Exercise details
Update the lines from the line with "You are a GUI" up to and including the line with "instructions [124, 1026]", putting "screen capture" wherever "screenshot" occurs and keeping everything else the same.

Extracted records
-*-

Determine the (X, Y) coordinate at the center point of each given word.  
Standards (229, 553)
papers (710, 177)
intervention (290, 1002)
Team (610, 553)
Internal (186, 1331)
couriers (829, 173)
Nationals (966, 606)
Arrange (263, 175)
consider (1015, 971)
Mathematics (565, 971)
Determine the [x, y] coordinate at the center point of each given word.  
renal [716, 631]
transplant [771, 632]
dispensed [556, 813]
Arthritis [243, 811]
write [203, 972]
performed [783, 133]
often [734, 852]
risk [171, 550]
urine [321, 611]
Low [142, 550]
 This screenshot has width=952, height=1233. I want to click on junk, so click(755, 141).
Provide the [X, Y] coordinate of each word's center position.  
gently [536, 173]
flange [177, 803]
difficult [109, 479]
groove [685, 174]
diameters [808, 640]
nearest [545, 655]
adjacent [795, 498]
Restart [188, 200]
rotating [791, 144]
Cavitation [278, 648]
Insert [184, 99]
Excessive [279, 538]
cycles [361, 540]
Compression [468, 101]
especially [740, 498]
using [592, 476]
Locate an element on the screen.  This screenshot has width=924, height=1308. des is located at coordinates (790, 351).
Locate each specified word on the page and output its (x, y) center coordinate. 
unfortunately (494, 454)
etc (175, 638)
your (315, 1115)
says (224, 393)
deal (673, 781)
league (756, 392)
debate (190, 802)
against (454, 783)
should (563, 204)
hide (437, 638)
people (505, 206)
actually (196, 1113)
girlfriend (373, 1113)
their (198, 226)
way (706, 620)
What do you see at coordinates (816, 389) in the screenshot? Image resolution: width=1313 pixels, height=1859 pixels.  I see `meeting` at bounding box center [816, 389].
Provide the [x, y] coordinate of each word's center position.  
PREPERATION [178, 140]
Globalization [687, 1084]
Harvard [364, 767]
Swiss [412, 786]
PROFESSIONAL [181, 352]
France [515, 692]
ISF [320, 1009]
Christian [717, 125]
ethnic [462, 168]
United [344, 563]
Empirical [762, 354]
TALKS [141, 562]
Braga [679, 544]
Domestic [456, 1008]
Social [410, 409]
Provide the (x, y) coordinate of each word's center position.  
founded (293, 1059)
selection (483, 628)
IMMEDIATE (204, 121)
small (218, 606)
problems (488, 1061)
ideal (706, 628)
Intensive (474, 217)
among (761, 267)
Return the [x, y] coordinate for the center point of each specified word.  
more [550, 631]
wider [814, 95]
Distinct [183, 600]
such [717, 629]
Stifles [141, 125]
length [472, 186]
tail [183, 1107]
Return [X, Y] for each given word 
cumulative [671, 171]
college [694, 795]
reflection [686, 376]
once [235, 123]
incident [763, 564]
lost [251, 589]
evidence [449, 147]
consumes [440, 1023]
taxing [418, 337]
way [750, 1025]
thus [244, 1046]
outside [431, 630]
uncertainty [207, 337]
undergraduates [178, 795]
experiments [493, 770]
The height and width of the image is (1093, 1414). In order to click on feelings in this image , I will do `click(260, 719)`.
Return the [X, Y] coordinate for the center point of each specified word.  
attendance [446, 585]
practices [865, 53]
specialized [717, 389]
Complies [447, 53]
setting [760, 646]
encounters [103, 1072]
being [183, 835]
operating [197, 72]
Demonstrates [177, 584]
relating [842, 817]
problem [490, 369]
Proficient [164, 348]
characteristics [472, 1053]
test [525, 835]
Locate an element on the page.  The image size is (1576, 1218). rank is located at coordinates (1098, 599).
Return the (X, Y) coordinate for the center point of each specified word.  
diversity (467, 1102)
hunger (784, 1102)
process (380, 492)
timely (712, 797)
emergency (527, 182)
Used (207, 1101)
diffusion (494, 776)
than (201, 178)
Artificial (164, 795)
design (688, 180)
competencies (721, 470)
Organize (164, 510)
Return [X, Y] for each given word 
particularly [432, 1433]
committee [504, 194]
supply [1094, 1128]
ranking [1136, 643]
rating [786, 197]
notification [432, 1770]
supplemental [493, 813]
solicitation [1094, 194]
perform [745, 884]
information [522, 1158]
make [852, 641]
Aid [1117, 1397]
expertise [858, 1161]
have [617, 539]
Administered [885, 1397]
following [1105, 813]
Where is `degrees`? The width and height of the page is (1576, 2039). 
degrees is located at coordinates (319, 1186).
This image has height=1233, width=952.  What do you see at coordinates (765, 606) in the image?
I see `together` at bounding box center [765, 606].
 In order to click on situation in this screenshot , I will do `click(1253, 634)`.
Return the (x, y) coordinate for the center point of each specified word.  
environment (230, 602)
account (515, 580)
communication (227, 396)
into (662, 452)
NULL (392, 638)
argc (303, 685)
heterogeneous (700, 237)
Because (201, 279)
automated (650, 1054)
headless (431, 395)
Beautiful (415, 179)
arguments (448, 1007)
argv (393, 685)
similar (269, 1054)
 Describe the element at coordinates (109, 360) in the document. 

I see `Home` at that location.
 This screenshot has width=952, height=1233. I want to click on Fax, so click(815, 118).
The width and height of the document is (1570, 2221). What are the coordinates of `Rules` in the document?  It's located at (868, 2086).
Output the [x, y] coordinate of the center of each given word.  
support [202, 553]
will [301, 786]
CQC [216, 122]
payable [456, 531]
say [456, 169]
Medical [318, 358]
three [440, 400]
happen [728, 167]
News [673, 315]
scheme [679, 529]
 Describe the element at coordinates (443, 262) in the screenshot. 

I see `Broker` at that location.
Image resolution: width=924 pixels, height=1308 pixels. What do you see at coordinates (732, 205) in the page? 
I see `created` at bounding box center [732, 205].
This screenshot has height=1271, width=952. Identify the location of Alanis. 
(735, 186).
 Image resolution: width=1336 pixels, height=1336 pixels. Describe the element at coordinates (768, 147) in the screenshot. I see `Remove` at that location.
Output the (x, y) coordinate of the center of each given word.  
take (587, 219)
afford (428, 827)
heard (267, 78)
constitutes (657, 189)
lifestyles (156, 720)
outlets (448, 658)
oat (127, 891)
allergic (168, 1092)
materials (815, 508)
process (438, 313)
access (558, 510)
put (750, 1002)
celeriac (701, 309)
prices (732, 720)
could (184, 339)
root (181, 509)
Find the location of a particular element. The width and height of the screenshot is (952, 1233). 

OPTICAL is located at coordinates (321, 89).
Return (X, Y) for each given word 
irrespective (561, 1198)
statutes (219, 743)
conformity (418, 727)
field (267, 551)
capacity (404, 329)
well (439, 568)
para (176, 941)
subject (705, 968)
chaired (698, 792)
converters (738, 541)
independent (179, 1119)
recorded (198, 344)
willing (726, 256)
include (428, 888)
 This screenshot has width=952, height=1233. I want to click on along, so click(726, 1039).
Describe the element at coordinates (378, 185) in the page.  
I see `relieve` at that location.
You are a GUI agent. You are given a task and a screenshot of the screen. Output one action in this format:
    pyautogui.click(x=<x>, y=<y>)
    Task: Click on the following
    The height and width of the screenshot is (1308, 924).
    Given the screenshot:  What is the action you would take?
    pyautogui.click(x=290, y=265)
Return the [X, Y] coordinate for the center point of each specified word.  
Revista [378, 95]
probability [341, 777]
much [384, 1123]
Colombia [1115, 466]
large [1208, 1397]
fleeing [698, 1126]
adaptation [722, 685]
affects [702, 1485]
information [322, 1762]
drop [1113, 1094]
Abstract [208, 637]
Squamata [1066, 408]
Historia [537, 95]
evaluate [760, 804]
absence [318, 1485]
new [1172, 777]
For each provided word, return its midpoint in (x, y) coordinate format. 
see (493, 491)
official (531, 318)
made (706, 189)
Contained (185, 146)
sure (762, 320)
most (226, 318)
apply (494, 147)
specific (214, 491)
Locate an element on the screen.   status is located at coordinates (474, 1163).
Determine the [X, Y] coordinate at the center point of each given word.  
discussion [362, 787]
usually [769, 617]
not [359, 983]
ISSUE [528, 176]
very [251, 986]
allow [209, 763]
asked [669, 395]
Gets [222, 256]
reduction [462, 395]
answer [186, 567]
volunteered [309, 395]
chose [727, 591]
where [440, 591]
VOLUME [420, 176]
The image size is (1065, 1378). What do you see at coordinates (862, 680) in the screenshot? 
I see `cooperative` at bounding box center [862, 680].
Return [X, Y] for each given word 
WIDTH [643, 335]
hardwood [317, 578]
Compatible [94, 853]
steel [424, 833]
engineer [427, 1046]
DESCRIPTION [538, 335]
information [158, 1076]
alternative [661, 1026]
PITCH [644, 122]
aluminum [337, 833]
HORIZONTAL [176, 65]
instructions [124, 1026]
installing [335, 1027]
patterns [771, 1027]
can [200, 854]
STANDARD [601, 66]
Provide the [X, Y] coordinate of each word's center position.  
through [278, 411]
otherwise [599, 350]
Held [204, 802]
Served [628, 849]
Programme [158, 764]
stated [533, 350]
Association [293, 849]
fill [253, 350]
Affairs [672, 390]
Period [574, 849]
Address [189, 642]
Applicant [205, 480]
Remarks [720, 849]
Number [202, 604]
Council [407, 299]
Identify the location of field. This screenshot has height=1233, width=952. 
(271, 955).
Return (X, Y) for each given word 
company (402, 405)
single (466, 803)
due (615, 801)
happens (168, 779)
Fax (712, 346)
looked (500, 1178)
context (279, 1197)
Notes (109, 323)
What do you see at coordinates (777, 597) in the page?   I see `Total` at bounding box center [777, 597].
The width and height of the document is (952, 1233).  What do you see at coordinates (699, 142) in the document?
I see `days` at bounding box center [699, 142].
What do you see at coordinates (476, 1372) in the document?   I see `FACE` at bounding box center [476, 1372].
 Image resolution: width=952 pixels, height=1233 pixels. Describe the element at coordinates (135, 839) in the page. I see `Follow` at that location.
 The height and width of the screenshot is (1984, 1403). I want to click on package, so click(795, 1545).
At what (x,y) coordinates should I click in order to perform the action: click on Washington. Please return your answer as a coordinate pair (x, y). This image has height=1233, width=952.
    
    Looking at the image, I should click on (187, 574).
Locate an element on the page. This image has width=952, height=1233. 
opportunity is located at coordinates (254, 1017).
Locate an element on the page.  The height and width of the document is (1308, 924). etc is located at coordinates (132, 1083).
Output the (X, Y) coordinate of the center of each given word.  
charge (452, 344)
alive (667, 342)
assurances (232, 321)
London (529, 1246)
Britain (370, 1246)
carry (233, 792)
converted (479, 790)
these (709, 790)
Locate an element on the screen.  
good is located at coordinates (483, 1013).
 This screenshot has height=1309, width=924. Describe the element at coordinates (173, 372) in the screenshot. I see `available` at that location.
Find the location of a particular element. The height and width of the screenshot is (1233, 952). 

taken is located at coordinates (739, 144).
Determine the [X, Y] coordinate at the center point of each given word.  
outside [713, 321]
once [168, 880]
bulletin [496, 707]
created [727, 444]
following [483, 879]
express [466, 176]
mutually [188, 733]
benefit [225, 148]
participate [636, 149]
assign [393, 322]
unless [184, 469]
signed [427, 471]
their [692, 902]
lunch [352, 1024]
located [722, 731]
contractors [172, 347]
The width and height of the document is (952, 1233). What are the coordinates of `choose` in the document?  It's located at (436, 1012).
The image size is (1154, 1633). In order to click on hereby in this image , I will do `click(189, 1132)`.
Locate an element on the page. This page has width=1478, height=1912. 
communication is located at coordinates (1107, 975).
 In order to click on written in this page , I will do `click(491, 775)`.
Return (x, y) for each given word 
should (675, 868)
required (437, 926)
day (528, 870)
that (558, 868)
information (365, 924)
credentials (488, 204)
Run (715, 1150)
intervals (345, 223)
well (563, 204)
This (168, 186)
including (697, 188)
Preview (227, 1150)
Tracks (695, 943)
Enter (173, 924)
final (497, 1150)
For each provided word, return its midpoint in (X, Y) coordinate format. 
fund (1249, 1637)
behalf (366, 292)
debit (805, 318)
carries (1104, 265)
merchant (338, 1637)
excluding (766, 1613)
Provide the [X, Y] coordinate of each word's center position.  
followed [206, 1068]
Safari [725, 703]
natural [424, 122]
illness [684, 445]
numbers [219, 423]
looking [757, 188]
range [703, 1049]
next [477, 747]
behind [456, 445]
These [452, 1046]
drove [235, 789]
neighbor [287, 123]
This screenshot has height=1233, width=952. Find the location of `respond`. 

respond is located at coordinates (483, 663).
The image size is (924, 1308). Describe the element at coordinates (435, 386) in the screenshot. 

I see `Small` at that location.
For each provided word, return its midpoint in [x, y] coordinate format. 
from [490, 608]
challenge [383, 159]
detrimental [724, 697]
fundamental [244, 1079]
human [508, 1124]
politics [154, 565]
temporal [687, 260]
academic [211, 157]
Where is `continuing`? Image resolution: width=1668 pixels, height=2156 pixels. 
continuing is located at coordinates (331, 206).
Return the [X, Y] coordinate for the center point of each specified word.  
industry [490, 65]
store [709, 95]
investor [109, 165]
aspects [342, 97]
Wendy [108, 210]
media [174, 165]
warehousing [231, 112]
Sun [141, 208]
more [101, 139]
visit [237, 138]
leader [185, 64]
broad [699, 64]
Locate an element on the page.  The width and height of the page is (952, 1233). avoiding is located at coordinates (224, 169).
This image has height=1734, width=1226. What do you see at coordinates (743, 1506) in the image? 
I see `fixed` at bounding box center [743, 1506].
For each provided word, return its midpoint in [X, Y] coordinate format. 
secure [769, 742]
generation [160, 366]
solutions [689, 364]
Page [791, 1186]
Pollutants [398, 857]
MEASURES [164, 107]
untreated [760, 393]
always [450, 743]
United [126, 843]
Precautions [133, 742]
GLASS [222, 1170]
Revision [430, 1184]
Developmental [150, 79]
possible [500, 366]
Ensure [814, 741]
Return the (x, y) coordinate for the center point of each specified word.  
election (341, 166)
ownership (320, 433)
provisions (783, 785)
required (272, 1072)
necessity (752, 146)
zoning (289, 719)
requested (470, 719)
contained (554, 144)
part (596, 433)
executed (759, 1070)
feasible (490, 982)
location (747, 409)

-*-

The result
You are a GUI agent. You are given a task and a screen capture of the screen. Output one action in this format:
    pyautogui.click(x=<x>, y=<y>)
    Task: Click on the following
    The height and width of the screen capture is (1308, 924).
    Given the screen capture:  What is the action you would take?
    pyautogui.click(x=290, y=265)
Return the [X, Y] coordinate for the center point of each specified word.  
Revista [378, 95]
probability [341, 777]
much [384, 1123]
Colombia [1115, 466]
large [1208, 1397]
fleeing [698, 1126]
adaptation [722, 685]
affects [702, 1485]
information [322, 1762]
drop [1113, 1094]
Abstract [208, 637]
Squamata [1066, 408]
Historia [537, 95]
evaluate [760, 804]
absence [318, 1485]
new [1172, 777]
For each provided word, return its midpoint in (x, y) coordinate format. 
see (493, 491)
official (531, 318)
made (706, 189)
Contained (185, 146)
sure (762, 320)
most (226, 318)
apply (494, 147)
specific (214, 491)
Locate an element on the screen.   status is located at coordinates (474, 1163).
Determine the [X, Y] coordinate at the center point of each given word.  
discussion [362, 787]
usually [769, 617]
not [359, 983]
ISSUE [528, 176]
very [251, 986]
allow [209, 763]
asked [669, 395]
Gets [222, 256]
reduction [462, 395]
answer [186, 567]
volunteered [309, 395]
chose [727, 591]
where [440, 591]
VOLUME [420, 176]
The image size is (1065, 1378). What do you see at coordinates (862, 680) in the screen capture? 
I see `cooperative` at bounding box center [862, 680].
Return [X, Y] for each given word 
WIDTH [643, 335]
hardwood [317, 578]
Compatible [94, 853]
steel [424, 833]
engineer [427, 1046]
DESCRIPTION [538, 335]
information [158, 1076]
alternative [661, 1026]
PITCH [644, 122]
aluminum [337, 833]
HORIZONTAL [176, 65]
instructions [124, 1026]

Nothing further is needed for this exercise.